# Exercise directions:
Below are the records; give again exactly the lines that run from the one with "Change channel notification bell settings" through the last line.

[Dataset entries]
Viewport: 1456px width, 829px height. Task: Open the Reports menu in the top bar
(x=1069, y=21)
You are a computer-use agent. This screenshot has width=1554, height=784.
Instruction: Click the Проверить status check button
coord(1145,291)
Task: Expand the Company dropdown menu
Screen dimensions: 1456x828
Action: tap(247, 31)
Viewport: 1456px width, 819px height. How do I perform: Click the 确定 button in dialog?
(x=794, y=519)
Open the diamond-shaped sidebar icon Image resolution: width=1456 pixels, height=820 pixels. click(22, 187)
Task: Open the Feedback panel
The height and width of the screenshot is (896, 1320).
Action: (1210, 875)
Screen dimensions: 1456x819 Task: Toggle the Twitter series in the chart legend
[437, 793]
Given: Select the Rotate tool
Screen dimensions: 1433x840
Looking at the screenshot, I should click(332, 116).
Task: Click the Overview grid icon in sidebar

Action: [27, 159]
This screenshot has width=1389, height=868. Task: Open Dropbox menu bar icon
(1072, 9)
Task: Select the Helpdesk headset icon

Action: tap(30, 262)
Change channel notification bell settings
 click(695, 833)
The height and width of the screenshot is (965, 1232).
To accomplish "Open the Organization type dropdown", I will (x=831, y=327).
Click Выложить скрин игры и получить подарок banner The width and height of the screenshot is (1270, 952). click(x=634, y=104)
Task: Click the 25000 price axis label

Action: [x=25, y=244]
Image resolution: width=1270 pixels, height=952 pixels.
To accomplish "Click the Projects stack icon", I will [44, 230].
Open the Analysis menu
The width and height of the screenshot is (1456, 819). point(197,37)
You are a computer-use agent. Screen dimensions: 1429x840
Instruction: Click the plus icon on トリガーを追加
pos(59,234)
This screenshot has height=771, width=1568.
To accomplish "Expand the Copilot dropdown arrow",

# Output of the exercise:
Change channel notification bell settings
 click(695, 833)
The height and width of the screenshot is (965, 1232).
To accomplish "Open the Organization type dropdown", I will (x=831, y=327).
Click Выложить скрин игры и получить подарок banner The width and height of the screenshot is (1270, 952). click(x=634, y=104)
Task: Click the 25000 price axis label

Action: [x=25, y=244]
Image resolution: width=1270 pixels, height=952 pixels.
To accomplish "Click the Projects stack icon", I will [44, 230].
Open the Analysis menu
The width and height of the screenshot is (1456, 819). point(197,37)
You are a computer-use agent. Screen dimensions: 1429x840
Instruction: Click the plus icon on トリガーを追加
pos(59,234)
This screenshot has height=771, width=1568.
To accomplish "Expand the Copilot dropdown arrow",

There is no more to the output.